▸ **Problem**: There is a line containing "1286x804 pixels. At" in the entries below. Repeat that line and every line after it exactly, and nothing more.
▼
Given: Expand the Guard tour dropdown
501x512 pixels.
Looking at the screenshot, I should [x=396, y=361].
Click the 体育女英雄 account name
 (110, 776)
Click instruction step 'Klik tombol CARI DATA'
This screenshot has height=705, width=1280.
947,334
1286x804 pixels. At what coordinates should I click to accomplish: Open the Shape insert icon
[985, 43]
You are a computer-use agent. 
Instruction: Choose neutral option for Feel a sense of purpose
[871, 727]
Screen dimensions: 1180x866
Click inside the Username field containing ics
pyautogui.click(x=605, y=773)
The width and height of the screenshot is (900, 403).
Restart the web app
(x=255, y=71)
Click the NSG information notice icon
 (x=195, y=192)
▲
▸ **Answer to the problem**:
1286x804 pixels. At what coordinates should I click to accomplish: Open the Shape insert icon
[985, 43]
You are a computer-use agent. 
Instruction: Choose neutral option for Feel a sense of purpose
[871, 727]
Screen dimensions: 1180x866
Click inside the Username field containing ics
pyautogui.click(x=605, y=773)
The width and height of the screenshot is (900, 403).
Restart the web app
(x=255, y=71)
Click the NSG information notice icon
 (x=195, y=192)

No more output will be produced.